_Screenshot grounding data:_
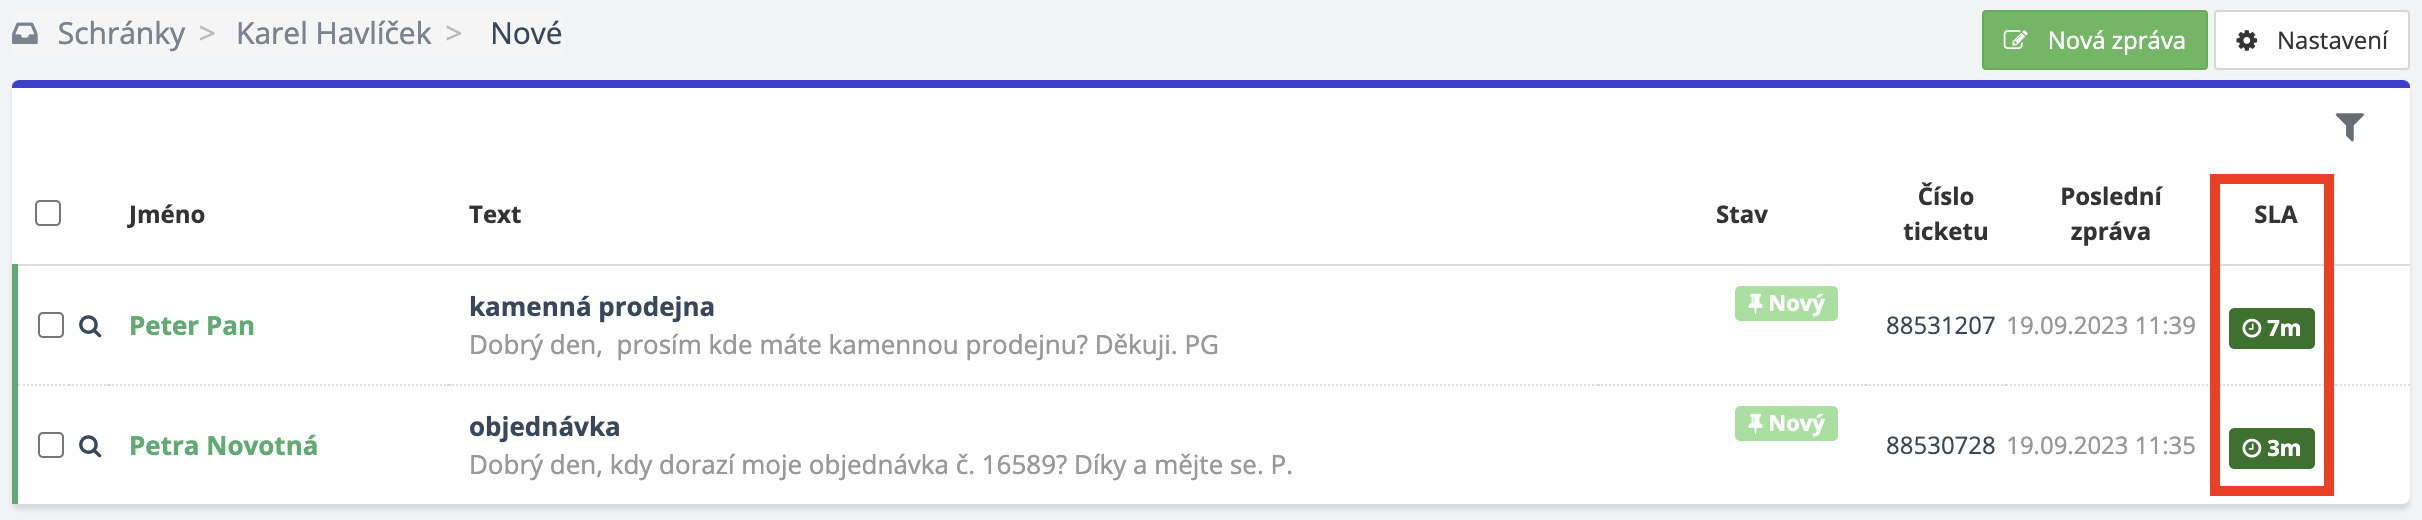Open Nastavení settings button
Image resolution: width=2422 pixels, height=520 pixels.
coord(2311,40)
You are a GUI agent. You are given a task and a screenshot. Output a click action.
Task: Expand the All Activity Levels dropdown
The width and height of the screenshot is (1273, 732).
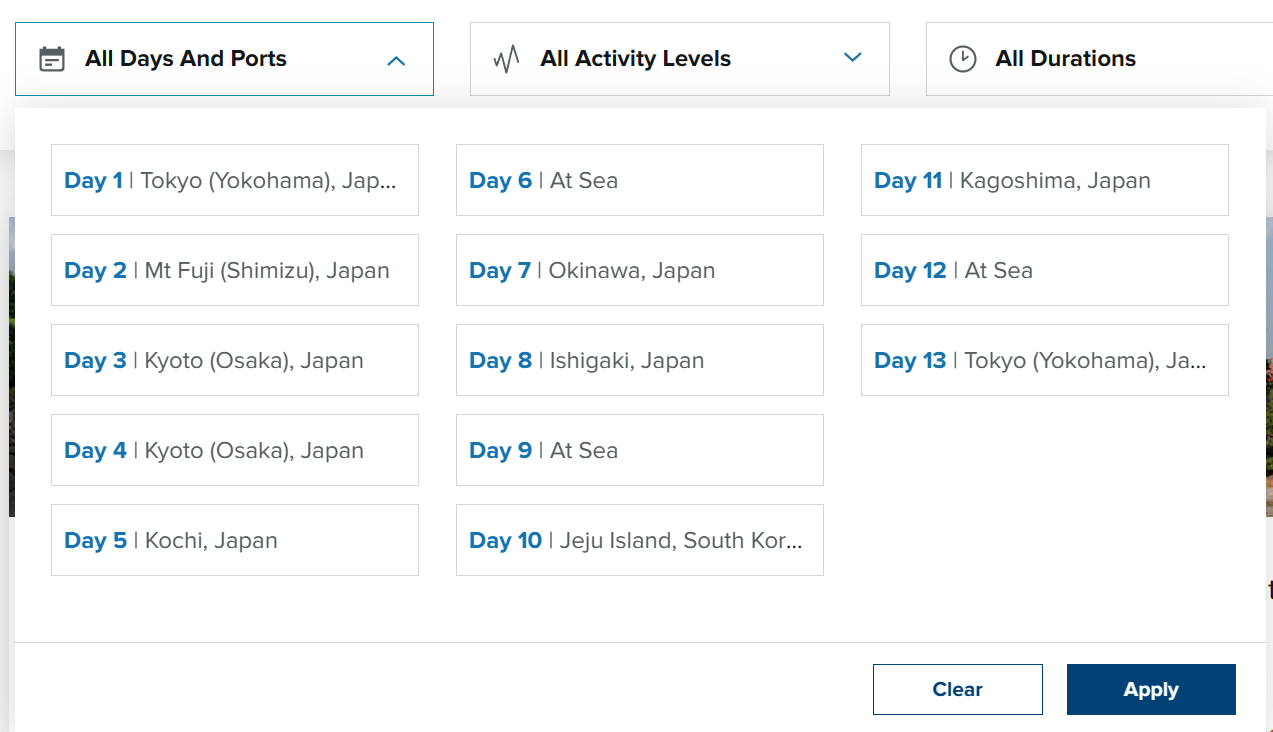point(852,58)
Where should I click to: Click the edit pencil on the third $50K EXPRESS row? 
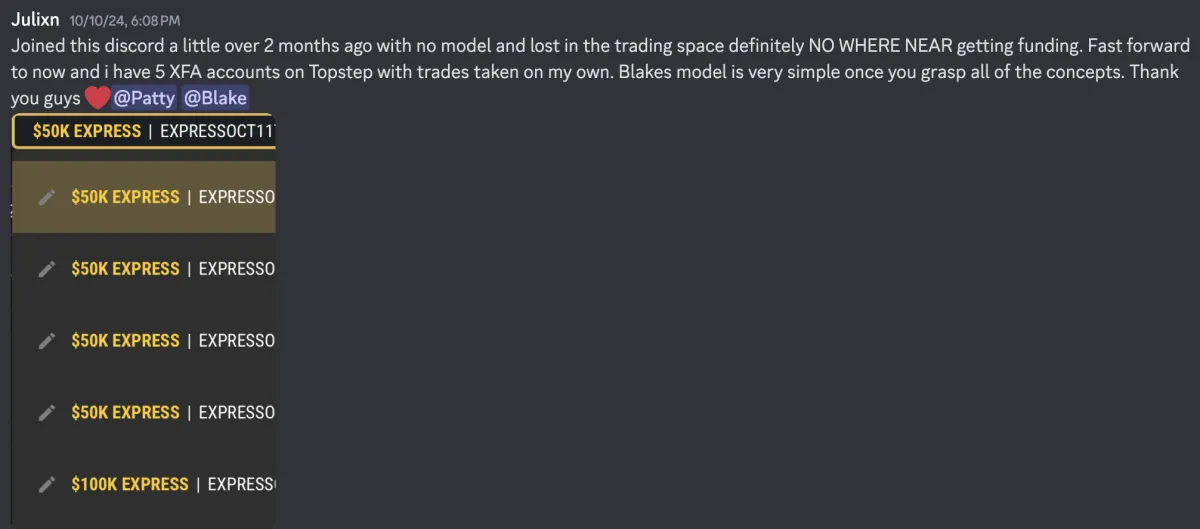pyautogui.click(x=46, y=341)
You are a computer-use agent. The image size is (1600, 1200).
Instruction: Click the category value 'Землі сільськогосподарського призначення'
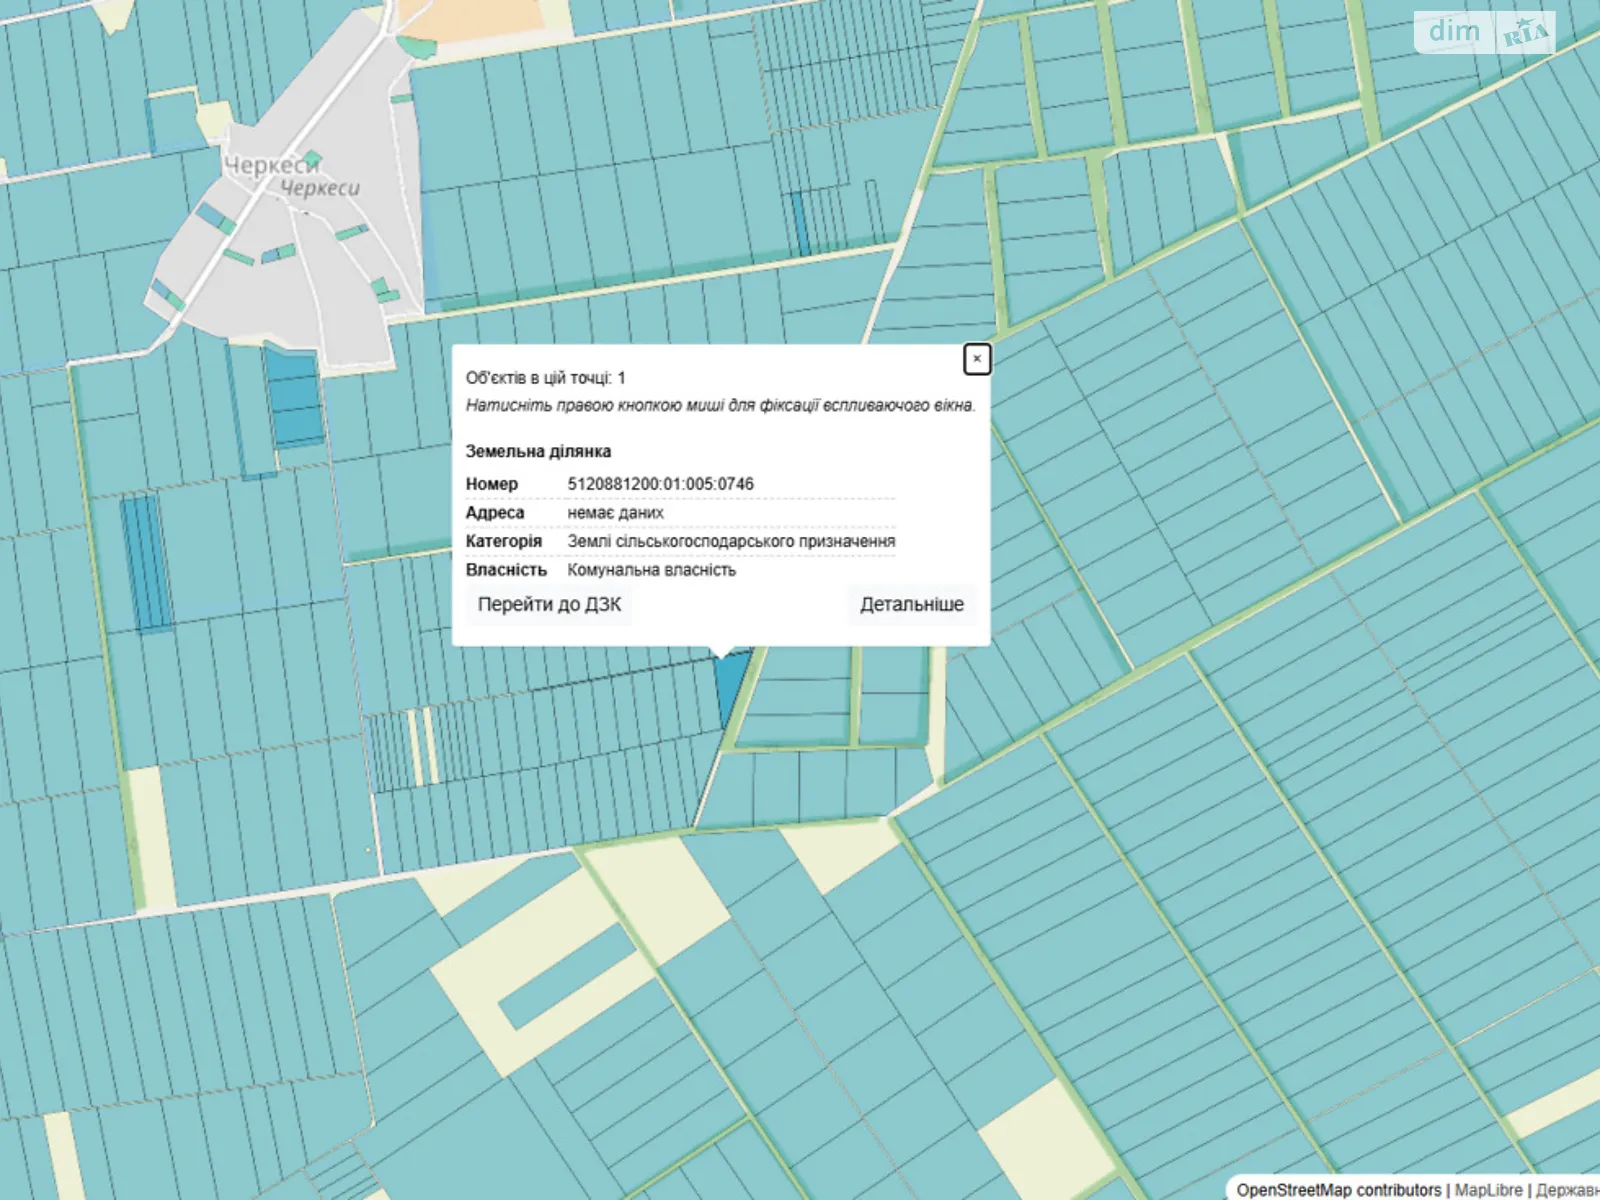[730, 541]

_What is needed:_ Output a verbatim copy of the lines from the line containing "Instruction: Click the" through the end of the data, both included, without any images.

_Finished exercise:_
Instruction: Click the category value 'Землі сільськогосподарського призначення'
[730, 541]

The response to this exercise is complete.